Harold Skinner and his twin brother Harry were born at Barleythorpe on 27 June 1886, the sons of John and Sarah Skinner. The family later moved to Mill Street in Oakham. Both brothers fought, Harold was killed but Harry survived. Harold was married with two small children. For 18 years he worked as a postman at Oakham and was a member of the Oakham Territorials (see photographs below). He was in camp at Bridlington with his Company when the First World War broke out in August 1914. He immediately volunteered to serve abroad with the 5th Battalion Leicestershire Regiment which arrived in France in February 1915. Harold took part in the fighting at the Hohenzollern Redoubt during the Battle of Loos and other actions. He transferred to the 1st/5th Battalion South Staffordshire Regiment in June 1917 and was killed on 25 August by artillery fire when he and a colleague were taking a stretcher along the trenches.
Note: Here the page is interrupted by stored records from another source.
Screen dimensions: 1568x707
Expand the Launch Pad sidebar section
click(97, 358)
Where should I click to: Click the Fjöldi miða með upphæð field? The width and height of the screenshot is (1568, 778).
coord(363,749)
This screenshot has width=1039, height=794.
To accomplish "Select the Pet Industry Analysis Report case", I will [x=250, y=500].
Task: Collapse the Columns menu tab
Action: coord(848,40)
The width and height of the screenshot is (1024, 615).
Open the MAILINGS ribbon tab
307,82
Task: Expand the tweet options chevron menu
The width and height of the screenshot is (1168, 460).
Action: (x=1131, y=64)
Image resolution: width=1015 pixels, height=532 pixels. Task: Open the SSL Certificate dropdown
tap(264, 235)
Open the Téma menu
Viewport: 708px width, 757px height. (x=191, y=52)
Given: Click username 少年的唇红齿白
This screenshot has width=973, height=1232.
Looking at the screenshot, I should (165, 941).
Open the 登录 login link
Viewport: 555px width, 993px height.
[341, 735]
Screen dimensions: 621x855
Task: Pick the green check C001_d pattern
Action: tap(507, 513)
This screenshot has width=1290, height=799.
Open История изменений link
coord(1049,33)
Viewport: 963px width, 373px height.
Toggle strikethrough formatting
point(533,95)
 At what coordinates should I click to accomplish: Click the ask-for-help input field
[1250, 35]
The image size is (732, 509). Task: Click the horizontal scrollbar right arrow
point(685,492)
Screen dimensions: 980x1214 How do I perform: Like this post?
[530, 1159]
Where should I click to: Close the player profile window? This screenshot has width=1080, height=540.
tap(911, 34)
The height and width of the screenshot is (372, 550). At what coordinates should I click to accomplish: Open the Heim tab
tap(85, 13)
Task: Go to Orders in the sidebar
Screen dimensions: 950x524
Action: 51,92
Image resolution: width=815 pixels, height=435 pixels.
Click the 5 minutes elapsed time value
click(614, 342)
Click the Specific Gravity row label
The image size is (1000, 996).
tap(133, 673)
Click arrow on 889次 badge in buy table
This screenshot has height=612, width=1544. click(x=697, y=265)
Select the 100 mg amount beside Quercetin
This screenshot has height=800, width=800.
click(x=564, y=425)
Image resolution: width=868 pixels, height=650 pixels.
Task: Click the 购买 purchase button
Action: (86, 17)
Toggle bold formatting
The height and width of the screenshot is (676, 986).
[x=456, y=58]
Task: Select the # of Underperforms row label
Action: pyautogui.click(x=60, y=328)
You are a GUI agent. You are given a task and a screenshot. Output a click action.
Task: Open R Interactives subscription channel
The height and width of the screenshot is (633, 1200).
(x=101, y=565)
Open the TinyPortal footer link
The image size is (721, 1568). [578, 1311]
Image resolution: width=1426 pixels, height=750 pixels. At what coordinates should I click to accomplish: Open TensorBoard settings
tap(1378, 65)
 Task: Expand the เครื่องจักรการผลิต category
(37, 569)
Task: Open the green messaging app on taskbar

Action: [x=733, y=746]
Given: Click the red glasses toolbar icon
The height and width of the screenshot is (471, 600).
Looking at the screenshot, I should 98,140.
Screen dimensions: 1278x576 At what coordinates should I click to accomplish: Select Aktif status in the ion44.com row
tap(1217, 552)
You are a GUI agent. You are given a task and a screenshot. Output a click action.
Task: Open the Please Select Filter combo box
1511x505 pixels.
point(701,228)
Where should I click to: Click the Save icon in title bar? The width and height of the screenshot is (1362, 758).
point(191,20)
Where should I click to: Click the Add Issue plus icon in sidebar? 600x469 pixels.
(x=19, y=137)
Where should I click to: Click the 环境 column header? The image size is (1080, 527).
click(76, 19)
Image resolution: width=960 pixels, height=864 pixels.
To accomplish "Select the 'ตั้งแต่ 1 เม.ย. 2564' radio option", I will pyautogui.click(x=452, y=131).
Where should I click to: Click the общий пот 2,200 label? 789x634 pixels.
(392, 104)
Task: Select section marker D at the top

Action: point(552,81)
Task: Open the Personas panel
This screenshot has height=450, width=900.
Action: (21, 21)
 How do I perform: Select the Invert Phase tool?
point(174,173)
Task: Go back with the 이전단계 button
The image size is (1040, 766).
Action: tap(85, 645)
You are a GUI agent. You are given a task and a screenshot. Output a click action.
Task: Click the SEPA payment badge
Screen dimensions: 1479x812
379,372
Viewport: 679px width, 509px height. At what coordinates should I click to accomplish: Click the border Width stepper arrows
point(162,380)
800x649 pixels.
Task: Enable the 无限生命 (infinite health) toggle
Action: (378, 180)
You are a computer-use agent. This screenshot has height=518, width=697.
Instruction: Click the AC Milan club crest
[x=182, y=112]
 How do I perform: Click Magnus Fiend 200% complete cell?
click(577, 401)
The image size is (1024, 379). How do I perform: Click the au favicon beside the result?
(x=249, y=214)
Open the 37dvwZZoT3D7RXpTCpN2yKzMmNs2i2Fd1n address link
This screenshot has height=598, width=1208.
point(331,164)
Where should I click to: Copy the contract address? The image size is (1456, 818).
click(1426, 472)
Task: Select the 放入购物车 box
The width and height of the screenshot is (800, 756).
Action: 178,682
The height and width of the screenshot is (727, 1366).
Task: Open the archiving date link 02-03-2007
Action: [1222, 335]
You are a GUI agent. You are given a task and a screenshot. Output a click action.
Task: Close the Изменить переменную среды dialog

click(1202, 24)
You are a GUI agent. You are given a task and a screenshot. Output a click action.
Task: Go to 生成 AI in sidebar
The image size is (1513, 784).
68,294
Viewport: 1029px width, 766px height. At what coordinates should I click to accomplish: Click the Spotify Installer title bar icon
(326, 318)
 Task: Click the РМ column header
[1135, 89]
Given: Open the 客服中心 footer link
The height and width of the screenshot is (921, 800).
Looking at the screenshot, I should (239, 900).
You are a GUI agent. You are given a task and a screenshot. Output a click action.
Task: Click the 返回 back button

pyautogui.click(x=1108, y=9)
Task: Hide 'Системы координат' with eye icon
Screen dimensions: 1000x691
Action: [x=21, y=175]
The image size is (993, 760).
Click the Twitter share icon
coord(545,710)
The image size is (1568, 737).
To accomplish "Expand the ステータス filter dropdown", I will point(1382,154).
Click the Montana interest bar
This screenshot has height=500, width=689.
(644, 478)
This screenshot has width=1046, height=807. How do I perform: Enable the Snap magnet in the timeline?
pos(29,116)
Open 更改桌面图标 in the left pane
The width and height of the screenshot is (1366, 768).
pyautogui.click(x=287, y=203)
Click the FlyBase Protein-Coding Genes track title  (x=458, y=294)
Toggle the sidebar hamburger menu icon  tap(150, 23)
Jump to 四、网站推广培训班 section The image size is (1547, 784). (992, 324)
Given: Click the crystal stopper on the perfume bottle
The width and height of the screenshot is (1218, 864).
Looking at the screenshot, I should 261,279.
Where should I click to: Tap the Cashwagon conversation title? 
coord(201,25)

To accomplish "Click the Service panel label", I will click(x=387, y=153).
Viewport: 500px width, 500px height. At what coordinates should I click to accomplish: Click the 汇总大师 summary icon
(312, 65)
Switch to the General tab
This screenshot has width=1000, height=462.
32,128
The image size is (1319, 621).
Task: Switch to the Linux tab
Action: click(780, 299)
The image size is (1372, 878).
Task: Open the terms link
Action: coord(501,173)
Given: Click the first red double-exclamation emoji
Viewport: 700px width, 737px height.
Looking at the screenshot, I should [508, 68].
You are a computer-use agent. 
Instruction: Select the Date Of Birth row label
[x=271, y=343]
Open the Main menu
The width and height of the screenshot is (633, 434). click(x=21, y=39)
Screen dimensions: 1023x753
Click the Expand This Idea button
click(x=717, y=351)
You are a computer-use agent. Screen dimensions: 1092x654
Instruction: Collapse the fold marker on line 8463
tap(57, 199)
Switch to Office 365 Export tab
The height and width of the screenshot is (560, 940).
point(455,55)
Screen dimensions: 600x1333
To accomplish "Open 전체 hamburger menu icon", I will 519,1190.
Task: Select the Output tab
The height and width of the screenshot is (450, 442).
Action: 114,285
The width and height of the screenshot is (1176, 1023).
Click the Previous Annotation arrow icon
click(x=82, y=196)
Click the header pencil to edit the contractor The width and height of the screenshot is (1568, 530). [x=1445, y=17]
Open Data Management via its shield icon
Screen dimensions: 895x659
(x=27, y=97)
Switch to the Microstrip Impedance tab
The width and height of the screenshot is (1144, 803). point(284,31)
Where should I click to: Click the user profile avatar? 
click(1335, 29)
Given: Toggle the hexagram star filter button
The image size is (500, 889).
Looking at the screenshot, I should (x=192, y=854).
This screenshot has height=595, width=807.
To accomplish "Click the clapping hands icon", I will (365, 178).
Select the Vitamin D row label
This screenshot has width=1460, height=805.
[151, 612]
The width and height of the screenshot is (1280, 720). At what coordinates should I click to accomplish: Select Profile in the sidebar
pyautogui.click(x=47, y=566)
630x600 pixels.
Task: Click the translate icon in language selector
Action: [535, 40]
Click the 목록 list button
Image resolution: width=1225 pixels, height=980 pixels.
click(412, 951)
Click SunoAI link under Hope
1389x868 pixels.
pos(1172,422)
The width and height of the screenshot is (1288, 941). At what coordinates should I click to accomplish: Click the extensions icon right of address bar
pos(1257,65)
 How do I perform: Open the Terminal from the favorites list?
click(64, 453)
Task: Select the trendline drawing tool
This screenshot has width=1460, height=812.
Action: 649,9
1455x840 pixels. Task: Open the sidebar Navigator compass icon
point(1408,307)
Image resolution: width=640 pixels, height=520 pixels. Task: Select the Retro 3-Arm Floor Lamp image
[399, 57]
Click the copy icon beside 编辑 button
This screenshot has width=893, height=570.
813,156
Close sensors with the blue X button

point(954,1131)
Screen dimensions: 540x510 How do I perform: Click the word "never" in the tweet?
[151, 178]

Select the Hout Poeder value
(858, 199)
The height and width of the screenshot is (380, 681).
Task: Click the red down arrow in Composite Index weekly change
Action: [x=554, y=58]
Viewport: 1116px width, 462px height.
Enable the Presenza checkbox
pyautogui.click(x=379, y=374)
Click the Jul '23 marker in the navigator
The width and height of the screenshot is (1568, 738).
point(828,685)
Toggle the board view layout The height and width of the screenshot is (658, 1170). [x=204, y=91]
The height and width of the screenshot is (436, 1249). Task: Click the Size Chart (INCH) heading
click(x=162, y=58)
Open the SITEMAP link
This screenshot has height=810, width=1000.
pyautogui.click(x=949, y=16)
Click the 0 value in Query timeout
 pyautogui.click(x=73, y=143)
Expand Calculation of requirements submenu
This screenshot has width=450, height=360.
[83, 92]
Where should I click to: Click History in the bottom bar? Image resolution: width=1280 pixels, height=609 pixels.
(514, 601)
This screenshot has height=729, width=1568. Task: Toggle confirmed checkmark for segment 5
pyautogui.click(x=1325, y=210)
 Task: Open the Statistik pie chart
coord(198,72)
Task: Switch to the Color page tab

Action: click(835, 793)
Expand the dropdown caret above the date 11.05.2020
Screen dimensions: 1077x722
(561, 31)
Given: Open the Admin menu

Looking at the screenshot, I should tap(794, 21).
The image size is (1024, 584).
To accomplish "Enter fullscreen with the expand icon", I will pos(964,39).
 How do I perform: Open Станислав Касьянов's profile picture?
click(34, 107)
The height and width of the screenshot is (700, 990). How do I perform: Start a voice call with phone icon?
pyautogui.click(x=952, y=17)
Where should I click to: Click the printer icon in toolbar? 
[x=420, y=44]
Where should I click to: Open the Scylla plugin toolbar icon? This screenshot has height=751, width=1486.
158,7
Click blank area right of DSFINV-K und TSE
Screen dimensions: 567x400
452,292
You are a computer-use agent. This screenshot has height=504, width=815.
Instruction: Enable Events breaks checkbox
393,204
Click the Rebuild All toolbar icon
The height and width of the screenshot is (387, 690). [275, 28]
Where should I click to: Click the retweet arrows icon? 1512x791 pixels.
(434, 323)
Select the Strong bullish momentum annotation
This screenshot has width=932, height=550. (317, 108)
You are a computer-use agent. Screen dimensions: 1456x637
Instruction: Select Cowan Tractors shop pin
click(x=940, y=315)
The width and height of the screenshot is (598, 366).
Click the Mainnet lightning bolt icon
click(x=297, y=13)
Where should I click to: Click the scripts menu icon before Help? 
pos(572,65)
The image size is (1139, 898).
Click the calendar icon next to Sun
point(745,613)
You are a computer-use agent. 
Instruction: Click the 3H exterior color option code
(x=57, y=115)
He was 31 years old and is buried at Philosophe British Cemetery, grave II.B.10, along with nine other Rutland soldiers, four of them from his old Battalion. Harold is remembered on Oakham's war memorial.

Harold is pictured below, back row right, with other postal workers (picture courtesy of Rutland County Museum) and at camp, back row right, with the Oakham Territorials before the war (picture kindly supplied by Janet Banks).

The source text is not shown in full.